- _Goal of the exercise_
Check each line of the entries below for the string "College"; copy every line where it appears.

- _Data records_
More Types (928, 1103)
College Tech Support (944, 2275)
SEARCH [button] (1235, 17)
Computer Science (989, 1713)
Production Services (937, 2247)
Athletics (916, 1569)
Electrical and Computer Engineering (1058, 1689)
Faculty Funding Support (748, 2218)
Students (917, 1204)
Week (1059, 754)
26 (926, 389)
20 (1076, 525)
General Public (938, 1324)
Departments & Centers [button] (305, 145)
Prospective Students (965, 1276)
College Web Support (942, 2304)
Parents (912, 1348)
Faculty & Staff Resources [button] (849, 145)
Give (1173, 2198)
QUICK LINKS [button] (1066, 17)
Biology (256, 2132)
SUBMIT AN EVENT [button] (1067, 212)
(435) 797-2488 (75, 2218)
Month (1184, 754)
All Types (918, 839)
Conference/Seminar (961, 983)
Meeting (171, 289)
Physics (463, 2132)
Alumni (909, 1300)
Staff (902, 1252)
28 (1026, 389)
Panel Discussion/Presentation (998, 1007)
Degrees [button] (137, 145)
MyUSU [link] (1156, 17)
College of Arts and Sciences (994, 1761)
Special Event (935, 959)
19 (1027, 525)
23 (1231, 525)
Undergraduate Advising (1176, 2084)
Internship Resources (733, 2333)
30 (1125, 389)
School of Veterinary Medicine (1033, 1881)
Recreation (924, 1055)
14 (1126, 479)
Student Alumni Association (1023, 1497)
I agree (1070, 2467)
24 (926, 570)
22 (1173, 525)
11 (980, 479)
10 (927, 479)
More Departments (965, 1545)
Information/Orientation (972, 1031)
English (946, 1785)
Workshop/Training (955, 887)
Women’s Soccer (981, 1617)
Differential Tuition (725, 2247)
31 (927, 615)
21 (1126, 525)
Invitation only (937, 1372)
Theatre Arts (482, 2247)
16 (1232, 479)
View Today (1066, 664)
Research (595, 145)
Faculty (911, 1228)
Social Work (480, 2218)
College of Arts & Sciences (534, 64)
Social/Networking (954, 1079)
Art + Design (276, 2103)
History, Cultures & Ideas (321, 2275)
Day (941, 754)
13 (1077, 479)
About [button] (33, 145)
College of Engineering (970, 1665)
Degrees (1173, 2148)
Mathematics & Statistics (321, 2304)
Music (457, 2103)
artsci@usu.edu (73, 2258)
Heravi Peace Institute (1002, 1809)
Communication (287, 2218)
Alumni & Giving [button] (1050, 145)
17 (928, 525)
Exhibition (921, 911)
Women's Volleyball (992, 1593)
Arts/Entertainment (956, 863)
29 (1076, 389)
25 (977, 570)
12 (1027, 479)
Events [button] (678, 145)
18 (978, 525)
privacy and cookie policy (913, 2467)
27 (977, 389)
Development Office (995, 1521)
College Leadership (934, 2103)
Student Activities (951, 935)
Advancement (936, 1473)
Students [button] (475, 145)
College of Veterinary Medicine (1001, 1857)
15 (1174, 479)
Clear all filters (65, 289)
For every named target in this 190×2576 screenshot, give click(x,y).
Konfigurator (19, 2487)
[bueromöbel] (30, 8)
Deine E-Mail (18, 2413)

- _Your response_
College Tech Support (944, 2275)
College Web Support (942, 2304)
College of Arts and Sciences (994, 1761)
College of Arts & Sciences (534, 64)
College of Engineering (970, 1665)
College Leadership (934, 2103)
College of Veterinary Medicine (1001, 1857)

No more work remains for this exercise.